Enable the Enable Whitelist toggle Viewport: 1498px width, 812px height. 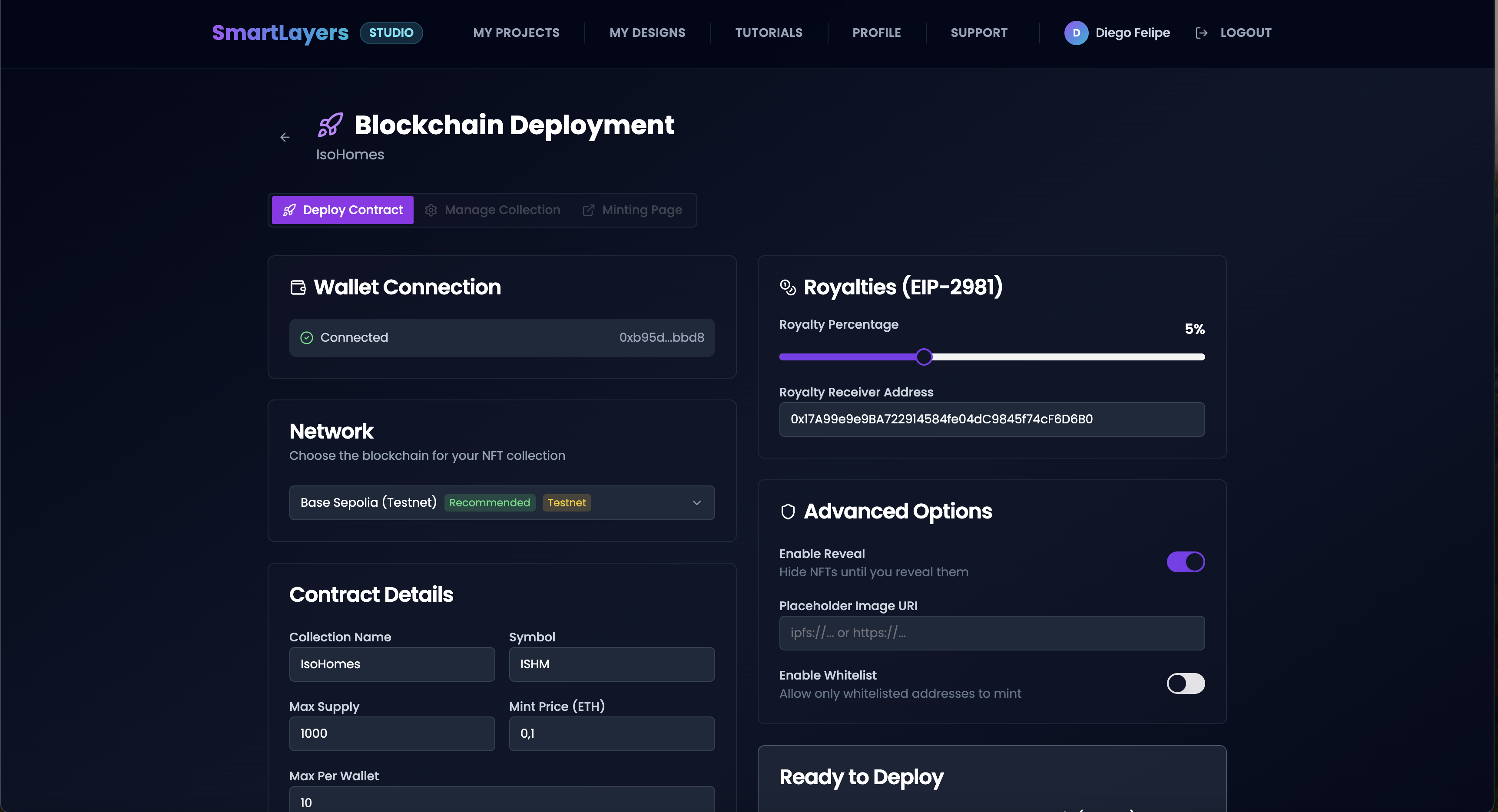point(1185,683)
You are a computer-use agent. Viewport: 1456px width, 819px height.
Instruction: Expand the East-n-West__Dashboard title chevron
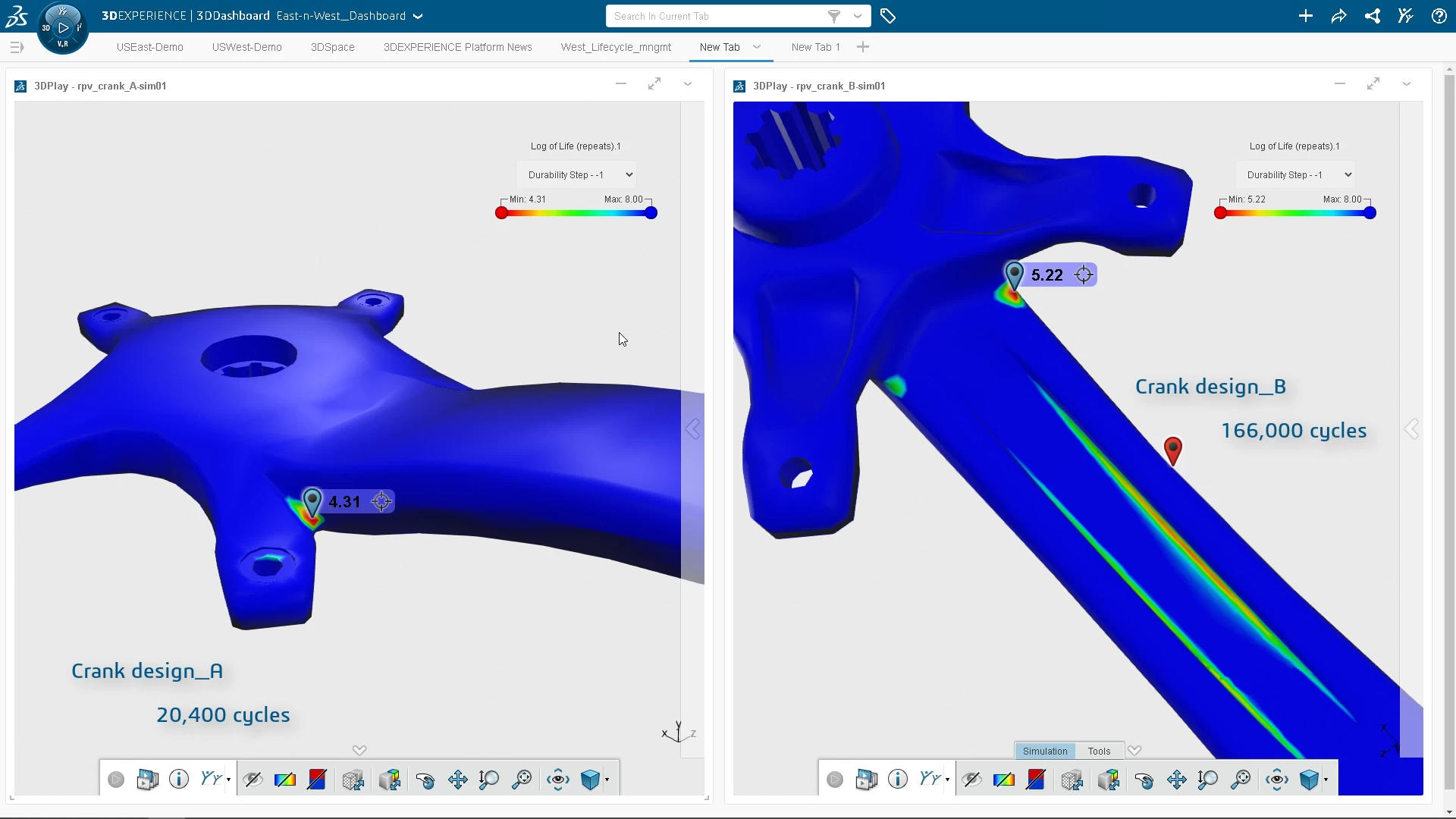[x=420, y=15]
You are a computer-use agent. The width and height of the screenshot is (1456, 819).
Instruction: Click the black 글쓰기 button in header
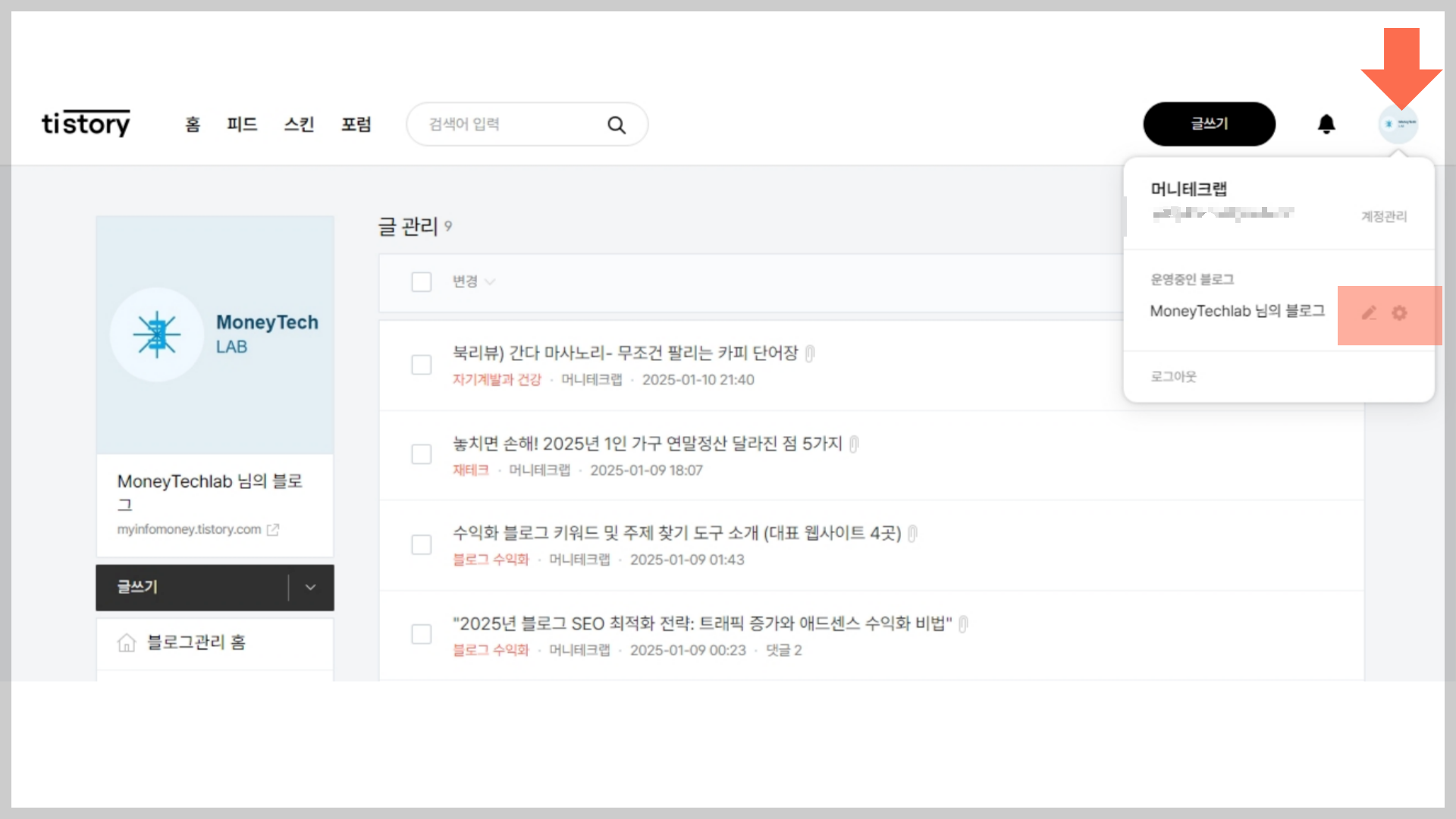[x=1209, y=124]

------------------------------------------------

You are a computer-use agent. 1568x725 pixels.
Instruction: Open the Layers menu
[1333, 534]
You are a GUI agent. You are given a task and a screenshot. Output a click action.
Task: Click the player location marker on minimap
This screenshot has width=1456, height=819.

------------------------------------------------

- _Exercise instructions_:
In the entries above, copy each line that contains the string "agent".

- _Written response_:
You are a computer-use agent. Viewport: 1456px width, 819px height.
You are a computer-use agent. The width and height of the screenshot is (1456, 819).
You are a computer-use agent. 1568x725 pixels.
You are a GUI agent. You are given a task and a screenshot. Output a click action.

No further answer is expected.